# 1/350 Scale Reliant



## REL (Sep 30, 2005)

Something that's in the works for when I get caught up on everything else.


----------



## mikephys (Mar 16, 2005)

Good Golly Miss Molly!!
Do you ever rest???


----------



## hawk1999 (Jul 9, 2000)

sold i want two


----------



## USS Atlantis (Feb 23, 2008)

Richard, you're gonna make me buy a larger house, just to hold all the 350-scale models I want to get, aren't you

Atlantis (Ken)


----------



## John P (Sep 1, 1999)

Hoo boy, it's gonna be fun getting rid of THOSE seams!
Especially around the impulse deflection crystal.


----------



## Ignatz (Jun 20, 2000)

Looks great! Are all those parts for making the master?


----------



## OneAM (Jul 9, 2008)

Is this for AW Studios? I seem to recall Vaderman mentioning a complete (i.e. non-conversion) kit for a 1/350 Reliant in the works.


----------



## Lou Dalmaso (Jul 13, 2004)

There She Is!

She tasks me...she tasks me and I'll HAVE IT!!!


----------



## Model Man (Oct 1, 2007)

I was all set to try doing a PL conversion scratchbuild and if it came out well, make that into a kit. But I guess I'll just fork some cash over. 

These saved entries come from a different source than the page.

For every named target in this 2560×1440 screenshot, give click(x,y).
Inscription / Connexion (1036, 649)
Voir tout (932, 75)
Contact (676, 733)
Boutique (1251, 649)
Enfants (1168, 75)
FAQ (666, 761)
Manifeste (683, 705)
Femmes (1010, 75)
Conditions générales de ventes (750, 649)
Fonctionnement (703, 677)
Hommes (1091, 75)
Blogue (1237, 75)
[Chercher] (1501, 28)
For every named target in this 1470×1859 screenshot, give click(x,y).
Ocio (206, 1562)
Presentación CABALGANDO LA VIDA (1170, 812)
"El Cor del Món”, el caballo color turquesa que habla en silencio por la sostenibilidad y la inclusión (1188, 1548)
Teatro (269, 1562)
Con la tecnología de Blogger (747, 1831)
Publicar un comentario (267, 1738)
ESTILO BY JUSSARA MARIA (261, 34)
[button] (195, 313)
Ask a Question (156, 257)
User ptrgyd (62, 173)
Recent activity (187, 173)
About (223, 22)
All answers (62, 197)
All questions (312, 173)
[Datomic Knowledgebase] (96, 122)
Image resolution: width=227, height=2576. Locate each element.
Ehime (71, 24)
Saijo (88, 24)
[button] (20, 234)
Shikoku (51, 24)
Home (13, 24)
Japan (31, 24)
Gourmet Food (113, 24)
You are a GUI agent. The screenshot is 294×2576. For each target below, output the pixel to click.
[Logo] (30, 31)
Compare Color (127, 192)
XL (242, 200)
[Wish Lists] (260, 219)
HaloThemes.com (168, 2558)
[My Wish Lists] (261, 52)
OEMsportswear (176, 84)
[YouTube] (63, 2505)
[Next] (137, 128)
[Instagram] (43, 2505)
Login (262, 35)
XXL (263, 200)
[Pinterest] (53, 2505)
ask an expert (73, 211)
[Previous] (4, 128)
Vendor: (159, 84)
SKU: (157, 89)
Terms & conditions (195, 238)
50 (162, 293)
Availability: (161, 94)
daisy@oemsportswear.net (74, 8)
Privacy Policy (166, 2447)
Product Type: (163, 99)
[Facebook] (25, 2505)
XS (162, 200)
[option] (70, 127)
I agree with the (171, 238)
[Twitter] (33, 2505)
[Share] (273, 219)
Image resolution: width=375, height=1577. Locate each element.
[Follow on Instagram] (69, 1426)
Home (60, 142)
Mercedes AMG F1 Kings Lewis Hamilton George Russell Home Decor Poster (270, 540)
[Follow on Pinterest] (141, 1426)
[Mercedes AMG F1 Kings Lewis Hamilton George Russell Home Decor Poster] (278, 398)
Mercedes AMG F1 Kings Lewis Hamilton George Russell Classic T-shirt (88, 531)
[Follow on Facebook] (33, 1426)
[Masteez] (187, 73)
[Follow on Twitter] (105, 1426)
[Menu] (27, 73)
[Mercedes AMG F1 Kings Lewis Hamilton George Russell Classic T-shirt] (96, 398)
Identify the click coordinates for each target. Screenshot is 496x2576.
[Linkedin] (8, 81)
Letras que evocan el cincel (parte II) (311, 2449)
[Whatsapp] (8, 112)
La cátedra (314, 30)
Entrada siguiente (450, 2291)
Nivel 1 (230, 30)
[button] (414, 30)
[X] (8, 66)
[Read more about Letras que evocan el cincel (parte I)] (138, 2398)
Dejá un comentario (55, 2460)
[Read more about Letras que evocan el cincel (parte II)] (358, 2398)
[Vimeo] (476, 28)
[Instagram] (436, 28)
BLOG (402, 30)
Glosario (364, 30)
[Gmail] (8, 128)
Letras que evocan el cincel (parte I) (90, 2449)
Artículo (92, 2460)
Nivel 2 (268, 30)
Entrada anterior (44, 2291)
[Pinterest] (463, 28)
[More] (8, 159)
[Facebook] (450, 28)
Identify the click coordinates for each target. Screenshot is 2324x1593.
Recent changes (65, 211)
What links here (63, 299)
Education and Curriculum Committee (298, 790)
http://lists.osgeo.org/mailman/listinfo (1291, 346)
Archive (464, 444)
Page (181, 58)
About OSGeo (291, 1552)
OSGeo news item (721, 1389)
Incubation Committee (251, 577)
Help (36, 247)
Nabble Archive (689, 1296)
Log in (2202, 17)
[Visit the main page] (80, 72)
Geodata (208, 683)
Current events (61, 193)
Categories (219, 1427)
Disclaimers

I will also need two: Pre- and Post-Combat.


----------



## REL (Sep 30, 2005)

John P said:


> Hoo boy, it's gonna be fun getting rid of THOSE seams!
> Especially around the impulse deflection crystal.


That's just how it came out of the 3d printer, the actual kit will be a top and bottom piece.


----------



## mikephys (Mar 16, 2005)

Lou Dalmaso said:


> There She Is!
> 
> She tasks me...she tasks me and I'll HAVE IT!!!


Oh boy. Here come those great TWOK (Moby Dick) quotes!

"I'll chase him round the moons of Nibia and round the Antares maelstrom and round perdition's flames before I give him up!" :thumbsup:


----------



## John P (Sep 1, 1999)

REL said:


> That's just how it came out of the 3d printer, the actual kit will be a top and bottom piece.


Understood, I was just saying that in sympathy for you having to go thru that yourself.


----------



## Mr. Canoehead (Jun 12, 2006)

I'm willing to bet this one is gonna beat some records in sales, I'll be taking one...


----------



## Atemylunch (Jan 16, 2006)

John P said:


> Hoo boy, it's gonna be fun getting rid of THOSE seams!
> Especially around the impulse deflection crystal.


The material is designed to be worked. The seams are of little concern. 
They are necessary because of the printing envelope. But in reality there is no limit to how big you can print, just how much you can afford.


----------



## lizzybus (Jun 18, 2005)

THIS IS IT!!!!!!!!!

This is the one i've dreamed of for oh so very long now......

Superb work as always, can't wait to see more!

I'm literally trembling with excitement!!!!

Rich


----------



## ClubTepes (Jul 31, 2002)

What up with this project?

Wasn't there also a 1/1000 Reliant by you or someone else?


----------